If you get glass splinters from an early glass handle, just coat the handle with 2 part epoxy resin thickened with talc and put it somewhere warm to cure. This works great on on all types of rough old wood handles. A little fiberglass cloth over the epoxy will fix any handle with a structural crack, and when cured cover the glass with another thin coat of epoxy. This stuff really increases the durability of wood handles, and it also absorbs energy to spare your hands. You can use poly visqueen wrapped around the wet epoxy to help form it smooth; it comes right off when cured. Also, smooth the epoxy it with a wood rasp before fully cured, saves labor.
Another thing: when re-heading an axe, form a shoulder then draw the handle down to form a loose fit with 3/32 to 1/8" clearance all around, then apply Sikaflex construction sealant (polyurethane) to fill the void between handle and head (the big boxes sell this nowadays). Neatness don't count, just wear vinyl gloves and leave no gaps. Check for square in two axes (the other kind) and leave to cure for 3 days (a week in winter).
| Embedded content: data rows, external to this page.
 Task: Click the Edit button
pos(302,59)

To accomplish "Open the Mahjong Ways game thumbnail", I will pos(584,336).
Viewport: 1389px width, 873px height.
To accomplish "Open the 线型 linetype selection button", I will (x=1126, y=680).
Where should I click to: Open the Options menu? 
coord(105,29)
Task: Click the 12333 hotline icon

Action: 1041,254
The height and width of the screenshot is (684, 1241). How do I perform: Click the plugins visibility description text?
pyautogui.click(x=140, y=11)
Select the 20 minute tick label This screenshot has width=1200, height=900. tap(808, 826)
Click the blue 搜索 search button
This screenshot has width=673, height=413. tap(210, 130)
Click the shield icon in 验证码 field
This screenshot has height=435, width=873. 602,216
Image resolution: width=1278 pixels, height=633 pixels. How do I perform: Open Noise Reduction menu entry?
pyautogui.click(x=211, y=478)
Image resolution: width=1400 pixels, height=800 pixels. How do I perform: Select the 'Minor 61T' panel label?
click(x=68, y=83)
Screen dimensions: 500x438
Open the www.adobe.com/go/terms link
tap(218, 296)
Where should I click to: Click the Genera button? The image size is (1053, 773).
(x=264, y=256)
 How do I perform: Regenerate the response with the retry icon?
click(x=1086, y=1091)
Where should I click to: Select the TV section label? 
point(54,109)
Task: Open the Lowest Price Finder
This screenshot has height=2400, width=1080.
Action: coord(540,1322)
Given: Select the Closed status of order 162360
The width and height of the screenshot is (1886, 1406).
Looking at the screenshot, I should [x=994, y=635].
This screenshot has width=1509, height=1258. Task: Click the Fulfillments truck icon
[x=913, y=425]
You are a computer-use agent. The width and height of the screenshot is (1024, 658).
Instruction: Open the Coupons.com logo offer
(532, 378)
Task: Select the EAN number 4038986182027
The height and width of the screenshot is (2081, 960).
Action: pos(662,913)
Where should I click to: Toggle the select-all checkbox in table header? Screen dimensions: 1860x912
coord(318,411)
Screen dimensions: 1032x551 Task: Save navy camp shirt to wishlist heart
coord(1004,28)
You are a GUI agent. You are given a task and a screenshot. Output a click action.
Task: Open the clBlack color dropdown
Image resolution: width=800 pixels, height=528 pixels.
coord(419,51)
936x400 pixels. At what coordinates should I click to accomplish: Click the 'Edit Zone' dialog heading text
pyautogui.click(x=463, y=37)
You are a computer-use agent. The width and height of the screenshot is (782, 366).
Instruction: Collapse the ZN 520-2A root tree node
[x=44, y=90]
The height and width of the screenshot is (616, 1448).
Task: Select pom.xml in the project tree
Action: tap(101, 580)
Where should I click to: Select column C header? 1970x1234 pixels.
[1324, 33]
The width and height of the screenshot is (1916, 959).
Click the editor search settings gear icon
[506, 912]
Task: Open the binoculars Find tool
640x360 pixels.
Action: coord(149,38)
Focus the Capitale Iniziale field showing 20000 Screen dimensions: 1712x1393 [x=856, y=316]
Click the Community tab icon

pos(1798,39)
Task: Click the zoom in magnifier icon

Use a wire wheel to clean up the excess sealant from handle and head, then drive a steel wedge or two in the head and seal entire handle with good varnish or better yet your favorite 2-part epoxy (lasts much longer). The polyurethane is great adhesive, compresses as the wood expands/contracts in winter/summer, and this saves the wood cellulose from crushing in winter, so the handle should never loosen up, knock on wood. It also absorbs energy, sparing your hands. An 8 lb maul I've got with a hickory handle is still tight after 6 years outside.